Self-Assessment Questions (SAQs) for Study Session 1

Now that you have completed this study session, you can assess how well you have achieved its Learning Outcomes by answering these questions.

SAQ 1.1 (tests Learning Outcome 1.1)

The Glossary Game: Write down each of the key words printed in bold in this study session. Cut the paper into strips with one word on each strip; fold them and put them into a bowl. Take a strip, read the word and write a definition in your notebook. Then check your definitions with those in the study session.

Answer

This game is intended to familiarise you with the terms you will meet again in subsequent study sessions. To find the right answer, you can check the definition written in your own words with that in the study session.

SAQ 1.2 (tests Learning Outcome 1.2)

Which of the following statements are false? In each case explain why it is incorrect.

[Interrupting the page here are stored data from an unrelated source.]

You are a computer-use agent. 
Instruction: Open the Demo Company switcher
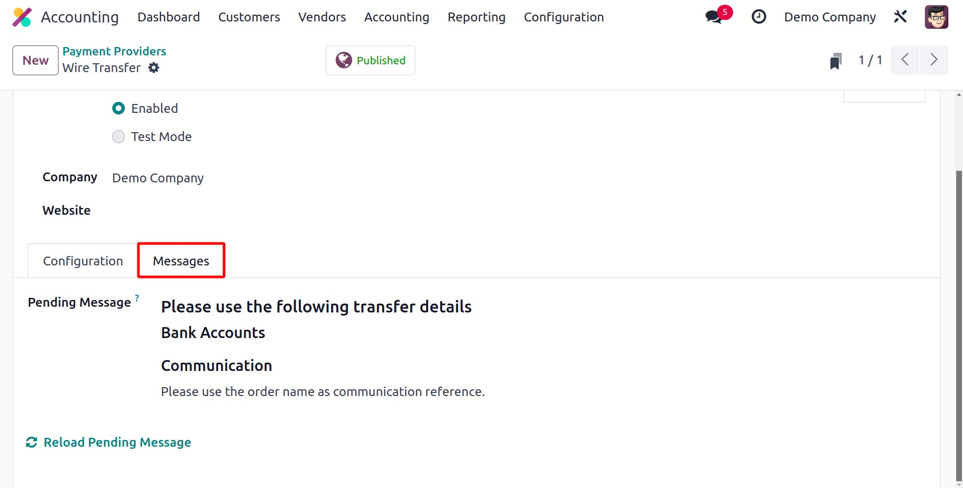(x=829, y=17)
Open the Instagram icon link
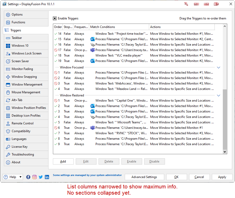The width and height of the screenshot is (235, 198). point(34,177)
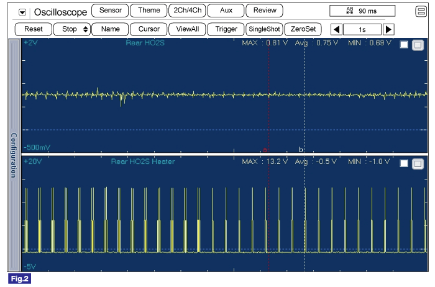Select red cursor marker a

tap(265, 150)
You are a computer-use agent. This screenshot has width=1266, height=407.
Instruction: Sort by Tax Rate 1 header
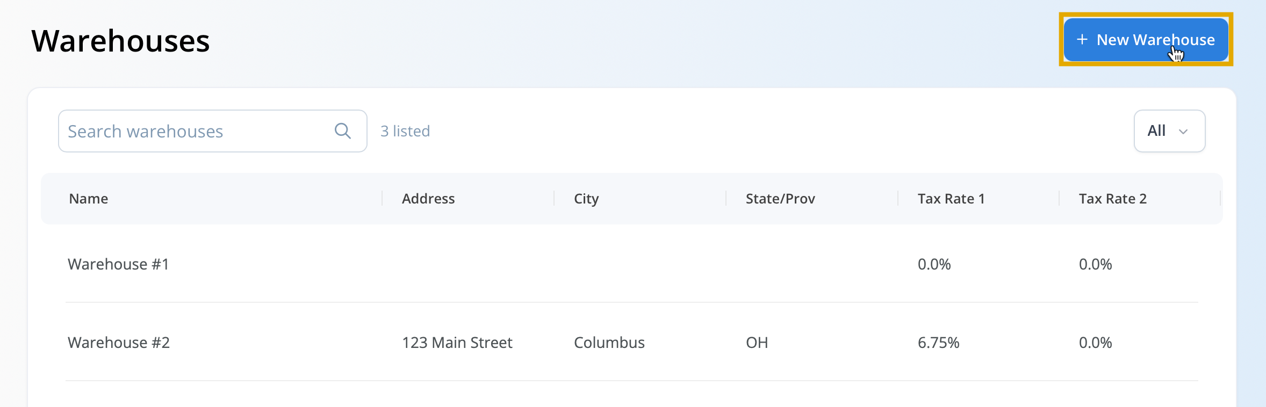pyautogui.click(x=951, y=199)
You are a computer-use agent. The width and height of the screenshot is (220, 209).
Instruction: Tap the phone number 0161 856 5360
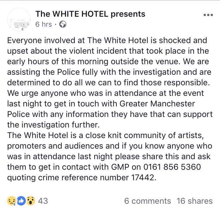(x=172, y=167)
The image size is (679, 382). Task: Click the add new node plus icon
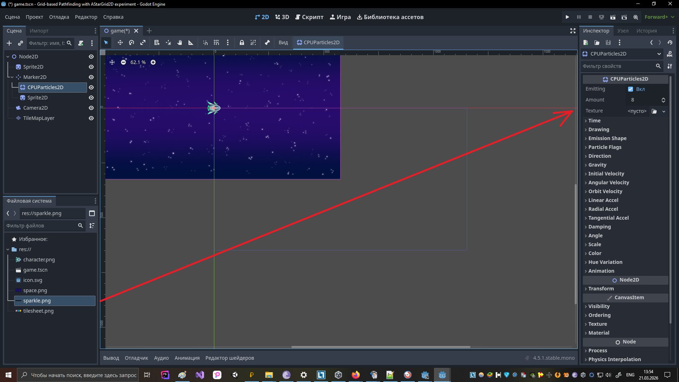pyautogui.click(x=9, y=43)
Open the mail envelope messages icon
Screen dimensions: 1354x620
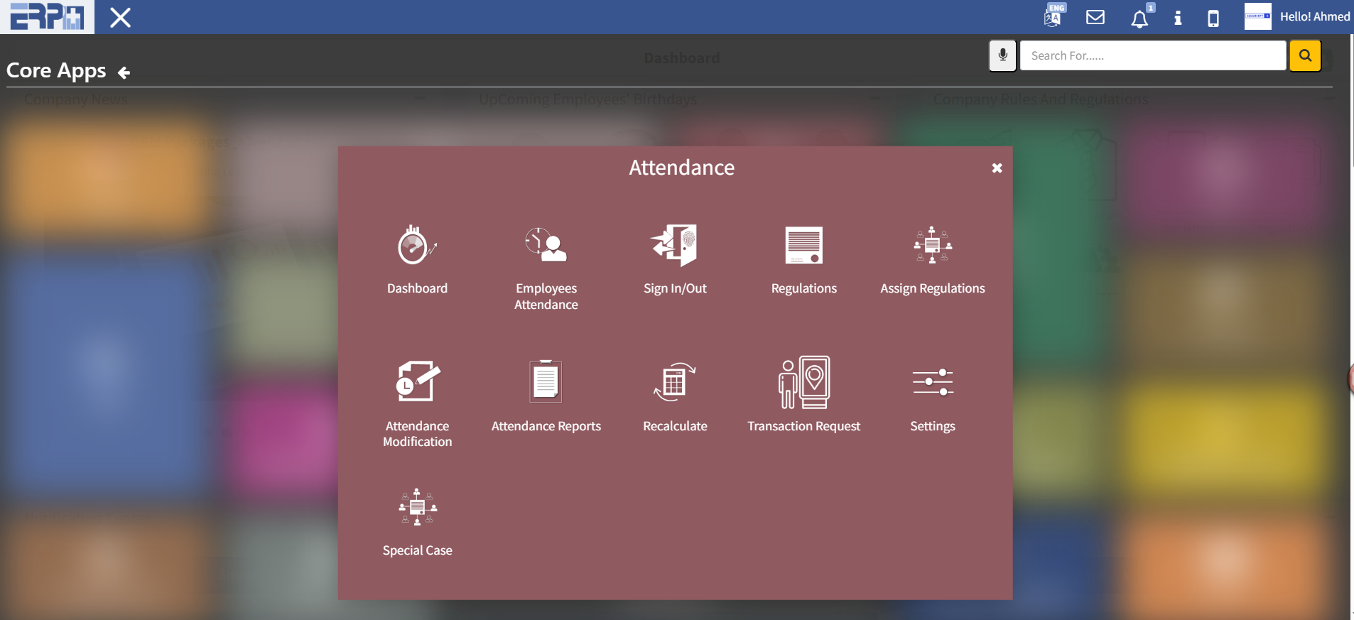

  • A.As a population increases, the amount of natural resource extraction and consumption increases.
  • B.Agriculture doesn’t have any negative impacts on the environment.
  • C.As a population increases, more waste is produced as a result of increased activity.
  • D.The environment influences human beings, both positively and negatively.
  • E.The impact of human activity on the environment is always damaging.

Answer

B is false. Agricultural activity can have significant negative impacts on our environment, including loss of biodiversity, water contamination, climate change, soil erosion and pollution.

E is also false. Some human activity can prevent damage or repair past damage, for example recovery of hazardous materials from waste and reforestation programmes where many trees are planted. It is important to work towards creating a better environment in order to protect our health, and because environmental improvements such as tree-planting can have many beneficial effects, such as creating more spring water, a higher water table, and less soil erosion and flooding.

SAQ 1.3 (tests Learning Outcomes 1.1 and 1.3)

Explain why biomass resources are classified as renewable. Give two examples of biomass resources that can be over-used despite being renewable. What are the consequences of their over-exploitation?

Answer

Biomass resources are derived from living organisms. They are renewable because they are replaced by the continuing processes of growth and reproduction. However, they are vulnerable to over-exploitation if they are used more quickly than they can naturally reproduce and regenerate. Overfishing and deforestation are examples of the over-use of biomass resources. The consequences include loss of biodiversity and loss of income for the people who depend on these resources for their livelihood.

SAQ 1.4 (tests Learning Outcome 1.4)

Imagine you have a colleague who always blames technology for environmental problems. What would you say to your colleague to demonstrate that technology affects the environment in both a positive and a negative manner?

Answer

You could start by saying that technology plays an important role in improving the quality of our lives and our environment. For example, we use renewable energy such as wind and solar power to reduce the release of greenhouse gases, and we use high-tech waste treatment plants to protect water sources from pollution. But you would agree that technology can also damage the environment. For example, e-wastes contain many toxic substances that can pollute groundwater, soil and air. So your conclusion is that technology can have both positive and negative environmental impacts.